## 抜粋文

┌────────

もちろん改修は施されていると思いますが、
とても美しく保たれているなぁと
感心致しました。
銅板の瓦棒葺き入母屋屋根という
和の要素と、
出窓や杉材の下見板張りの外壁という
洋の要素が混在する、
和洋折衷なデザインです。
設計者は不明とのことですが、
当時の最先端の建築様式と
建築工学を伝統的な職人の手仕事で
造っていることが各所に見て取れます。
妻面には小屋裏換気用の
開閉式の通気窓があり、
棟には3カ所の腰屋根まで
設えられています。
入母屋屋根の妻換気は
養蚕のための小屋裏利用や
囲炉裏の排気など、
伝統的な手法ですが、
腰屋根まで設えて
室内の換気や排気、
排湿に配慮しているのは
珍しいと思います。
玄関には大きな軒下が別屋根として
設けられ、雨天時の出入りも
考慮されているのが分かります。
整然とした美しい木組みで
構成されています。
柱脚の納まりは
寺社建築と似たものですが、
丁寧な根巻板金の銅板に
さりげない彫刻が施されています。
妻面の出窓の配置も、
あえてシンメトリーにしてないのでは
ないかと思いました。
西洋建築は、
基本的にファサード面を
シンメトリーにデザインしますが、
日本建築ではあえてそのバランスを
崩す配置をとりますよね。
床の間しかり、
古民家や町家のファサードしかり。
そしてこの窓、
木製で設えた出窓というだけで
手の込んだものですが、
日本の古建築では珍しい
上げ下げ窓になっています。

└────────

## 課題 A
以下に示す行の先頭から「Action: click(x=4, y=119)」を含む行まで、すべてをそのまま書き写しなさい。
抜粋文と行は、それぞれ別の出典から採られたものです。

## 提示データ
┌────────

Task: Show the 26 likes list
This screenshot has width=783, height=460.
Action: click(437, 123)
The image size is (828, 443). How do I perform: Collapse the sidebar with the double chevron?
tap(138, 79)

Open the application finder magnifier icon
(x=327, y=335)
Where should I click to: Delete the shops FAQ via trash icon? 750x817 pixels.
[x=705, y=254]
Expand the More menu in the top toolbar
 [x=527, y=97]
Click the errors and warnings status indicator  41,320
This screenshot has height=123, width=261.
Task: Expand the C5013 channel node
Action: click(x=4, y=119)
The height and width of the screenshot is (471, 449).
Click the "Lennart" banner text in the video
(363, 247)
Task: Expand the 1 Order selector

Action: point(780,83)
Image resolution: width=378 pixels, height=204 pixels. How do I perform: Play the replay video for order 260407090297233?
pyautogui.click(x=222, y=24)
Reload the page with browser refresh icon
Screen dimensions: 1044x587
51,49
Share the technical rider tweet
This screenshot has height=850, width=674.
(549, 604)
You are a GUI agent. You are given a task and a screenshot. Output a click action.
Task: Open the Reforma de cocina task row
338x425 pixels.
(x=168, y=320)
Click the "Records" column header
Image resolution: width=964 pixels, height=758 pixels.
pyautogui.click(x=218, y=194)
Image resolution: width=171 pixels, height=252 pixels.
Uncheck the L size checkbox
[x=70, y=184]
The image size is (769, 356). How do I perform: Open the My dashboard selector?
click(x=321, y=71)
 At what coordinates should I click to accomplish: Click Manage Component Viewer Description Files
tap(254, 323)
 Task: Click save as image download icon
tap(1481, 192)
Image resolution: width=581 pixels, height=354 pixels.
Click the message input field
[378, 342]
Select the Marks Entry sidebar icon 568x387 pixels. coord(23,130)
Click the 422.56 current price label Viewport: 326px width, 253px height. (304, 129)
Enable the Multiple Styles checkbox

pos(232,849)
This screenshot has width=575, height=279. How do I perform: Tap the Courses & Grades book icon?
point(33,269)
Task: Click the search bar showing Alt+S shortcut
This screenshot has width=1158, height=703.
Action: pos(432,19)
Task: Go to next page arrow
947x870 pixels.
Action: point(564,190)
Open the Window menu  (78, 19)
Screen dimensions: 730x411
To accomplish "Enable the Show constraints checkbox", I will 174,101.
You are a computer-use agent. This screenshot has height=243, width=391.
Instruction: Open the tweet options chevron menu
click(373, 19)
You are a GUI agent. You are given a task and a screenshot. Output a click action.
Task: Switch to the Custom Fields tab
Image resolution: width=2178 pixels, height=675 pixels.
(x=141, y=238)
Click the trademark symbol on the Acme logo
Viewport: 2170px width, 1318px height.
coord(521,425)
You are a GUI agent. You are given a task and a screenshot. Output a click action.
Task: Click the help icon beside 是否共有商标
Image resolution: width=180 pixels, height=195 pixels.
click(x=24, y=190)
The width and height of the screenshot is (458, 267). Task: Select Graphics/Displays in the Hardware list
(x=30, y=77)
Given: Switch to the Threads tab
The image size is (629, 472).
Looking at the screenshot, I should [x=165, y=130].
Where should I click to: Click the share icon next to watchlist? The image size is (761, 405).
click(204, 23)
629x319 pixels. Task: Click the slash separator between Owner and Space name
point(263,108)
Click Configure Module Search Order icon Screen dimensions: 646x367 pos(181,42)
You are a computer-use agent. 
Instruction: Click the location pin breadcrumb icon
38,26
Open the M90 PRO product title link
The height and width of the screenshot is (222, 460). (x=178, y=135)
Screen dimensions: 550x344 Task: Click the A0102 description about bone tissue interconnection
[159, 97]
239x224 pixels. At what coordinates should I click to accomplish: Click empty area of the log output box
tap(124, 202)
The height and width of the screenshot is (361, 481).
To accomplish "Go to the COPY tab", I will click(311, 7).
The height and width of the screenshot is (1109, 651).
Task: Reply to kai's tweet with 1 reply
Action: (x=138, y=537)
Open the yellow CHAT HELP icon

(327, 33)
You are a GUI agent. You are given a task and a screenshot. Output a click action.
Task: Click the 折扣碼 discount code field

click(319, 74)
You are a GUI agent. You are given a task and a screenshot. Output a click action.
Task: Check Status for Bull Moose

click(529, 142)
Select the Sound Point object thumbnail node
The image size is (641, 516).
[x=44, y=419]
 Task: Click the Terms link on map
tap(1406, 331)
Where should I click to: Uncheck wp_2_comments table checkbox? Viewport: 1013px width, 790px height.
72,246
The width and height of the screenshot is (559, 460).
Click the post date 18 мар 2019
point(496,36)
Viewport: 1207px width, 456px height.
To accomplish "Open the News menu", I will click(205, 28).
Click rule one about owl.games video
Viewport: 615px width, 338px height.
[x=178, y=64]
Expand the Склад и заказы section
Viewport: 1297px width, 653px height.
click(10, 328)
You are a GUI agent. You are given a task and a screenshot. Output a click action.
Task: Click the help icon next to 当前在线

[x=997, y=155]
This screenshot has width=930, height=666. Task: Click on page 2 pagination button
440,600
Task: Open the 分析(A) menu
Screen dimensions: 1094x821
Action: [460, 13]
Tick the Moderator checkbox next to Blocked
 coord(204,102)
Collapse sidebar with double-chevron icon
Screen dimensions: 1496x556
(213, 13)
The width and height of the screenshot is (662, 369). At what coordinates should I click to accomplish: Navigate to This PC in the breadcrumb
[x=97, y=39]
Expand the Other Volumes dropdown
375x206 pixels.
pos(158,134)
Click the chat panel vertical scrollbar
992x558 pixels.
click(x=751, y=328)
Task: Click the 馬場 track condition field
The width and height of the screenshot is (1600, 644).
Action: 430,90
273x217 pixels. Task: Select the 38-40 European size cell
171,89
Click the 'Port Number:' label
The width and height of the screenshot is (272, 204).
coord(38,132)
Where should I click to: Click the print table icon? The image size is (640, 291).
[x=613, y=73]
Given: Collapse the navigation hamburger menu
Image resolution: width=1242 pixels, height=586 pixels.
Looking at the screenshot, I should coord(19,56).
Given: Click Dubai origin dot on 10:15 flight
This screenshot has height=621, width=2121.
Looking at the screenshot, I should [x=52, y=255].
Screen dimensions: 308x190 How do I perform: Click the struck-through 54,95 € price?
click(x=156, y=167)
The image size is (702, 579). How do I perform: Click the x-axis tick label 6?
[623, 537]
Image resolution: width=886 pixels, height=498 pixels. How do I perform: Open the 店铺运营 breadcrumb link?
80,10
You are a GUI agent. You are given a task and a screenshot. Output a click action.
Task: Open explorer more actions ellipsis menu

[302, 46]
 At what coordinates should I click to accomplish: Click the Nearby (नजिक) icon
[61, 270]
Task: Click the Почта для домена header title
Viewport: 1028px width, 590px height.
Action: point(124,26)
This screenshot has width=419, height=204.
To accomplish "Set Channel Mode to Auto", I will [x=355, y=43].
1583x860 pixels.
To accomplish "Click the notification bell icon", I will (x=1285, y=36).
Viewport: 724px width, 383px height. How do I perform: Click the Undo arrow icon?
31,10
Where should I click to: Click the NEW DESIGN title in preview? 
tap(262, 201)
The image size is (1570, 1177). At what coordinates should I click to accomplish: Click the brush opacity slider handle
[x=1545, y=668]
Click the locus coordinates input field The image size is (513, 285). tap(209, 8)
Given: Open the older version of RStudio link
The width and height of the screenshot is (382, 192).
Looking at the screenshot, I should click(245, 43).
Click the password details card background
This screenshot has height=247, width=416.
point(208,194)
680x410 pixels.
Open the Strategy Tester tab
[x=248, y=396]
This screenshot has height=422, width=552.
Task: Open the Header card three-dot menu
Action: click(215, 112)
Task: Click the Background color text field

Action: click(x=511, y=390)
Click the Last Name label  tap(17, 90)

└────────

## 課題 B
抜粋文によると、腰屋根まで設えることで何に配慮しているか、すべて挙げなさい。

## 解答 A
Task: Show the 26 likes list
This screenshot has width=783, height=460.
Action: click(437, 123)
The image size is (828, 443). How do I perform: Collapse the sidebar with the double chevron?
tap(138, 79)

Open the application finder magnifier icon
(x=327, y=335)
Where should I click to: Delete the shops FAQ via trash icon? 750x817 pixels.
[x=705, y=254]
Expand the More menu in the top toolbar
 [x=527, y=97]
Click the errors and warnings status indicator  41,320
This screenshot has height=123, width=261.
Task: Expand the C5013 channel node
Action: click(x=4, y=119)

## 解答 B
室内の換気、排気、排湿